■ **Description of the task**:
Reproduce the data below word for word, starting with the line that contains "Click the 삭제 button" and going on through the line that contains "click(258, 588)". Omit the pictures.
#### Records provided
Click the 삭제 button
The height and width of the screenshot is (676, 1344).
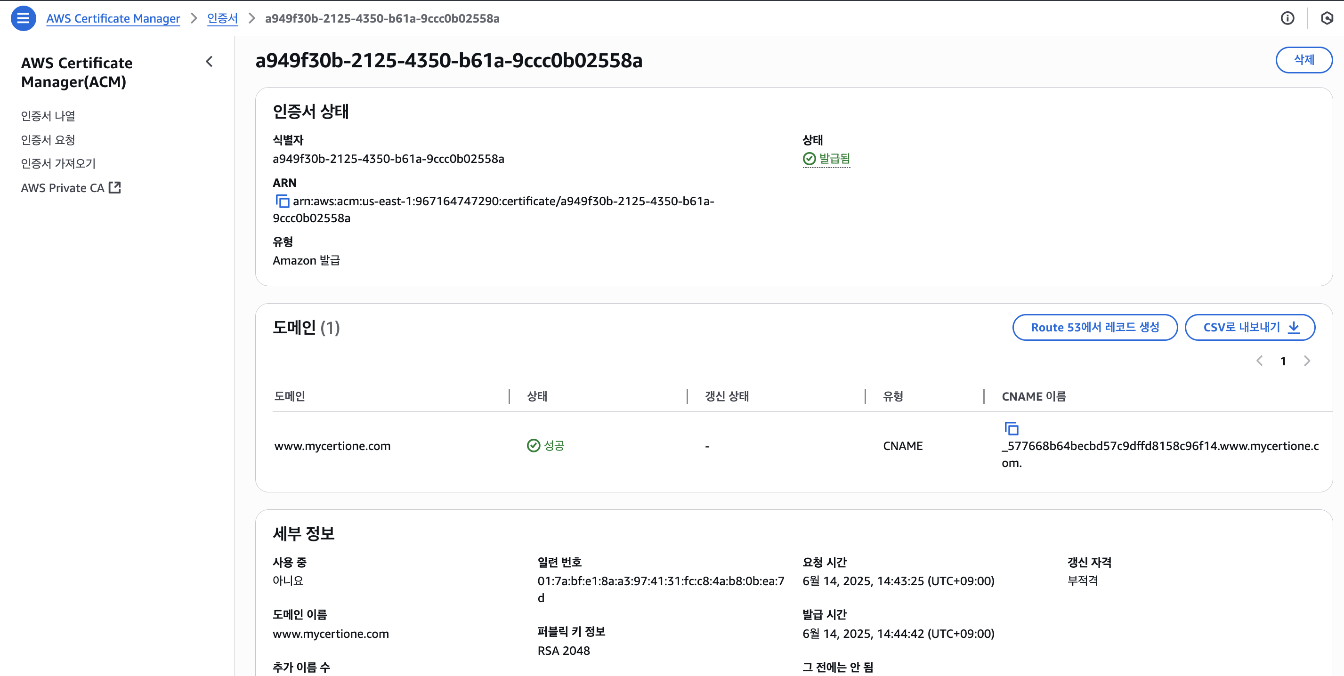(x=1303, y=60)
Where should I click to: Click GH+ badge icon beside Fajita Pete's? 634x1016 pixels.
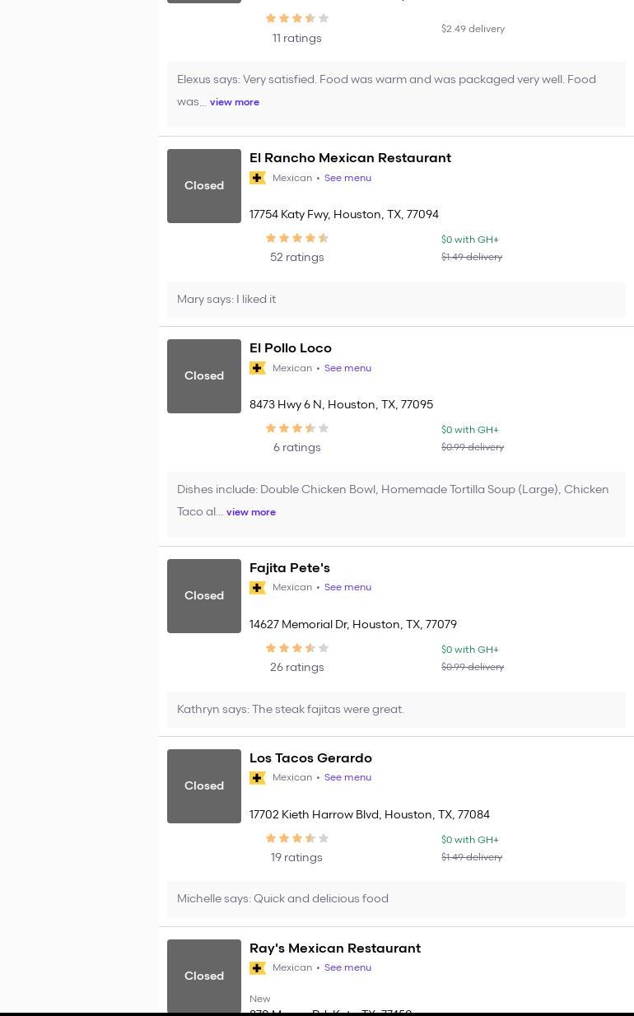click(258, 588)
########
#### Records provided
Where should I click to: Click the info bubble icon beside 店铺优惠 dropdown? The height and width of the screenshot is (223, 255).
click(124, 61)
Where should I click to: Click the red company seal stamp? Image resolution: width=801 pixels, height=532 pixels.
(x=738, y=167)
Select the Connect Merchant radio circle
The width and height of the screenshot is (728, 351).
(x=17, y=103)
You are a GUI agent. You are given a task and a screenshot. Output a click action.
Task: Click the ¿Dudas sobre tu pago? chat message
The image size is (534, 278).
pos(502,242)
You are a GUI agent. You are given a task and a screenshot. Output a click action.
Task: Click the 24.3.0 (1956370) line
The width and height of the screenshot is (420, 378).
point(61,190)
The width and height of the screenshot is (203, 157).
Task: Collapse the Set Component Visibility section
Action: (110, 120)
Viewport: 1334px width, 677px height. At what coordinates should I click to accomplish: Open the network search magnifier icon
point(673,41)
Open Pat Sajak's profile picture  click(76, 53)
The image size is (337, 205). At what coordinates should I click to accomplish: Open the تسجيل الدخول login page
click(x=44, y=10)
########
■ **Answer for the task**:
Click the 삭제 button
The height and width of the screenshot is (676, 1344).
(x=1303, y=60)
Where should I click to: Click GH+ badge icon beside Fajita Pete's? 634x1016 pixels.
click(258, 588)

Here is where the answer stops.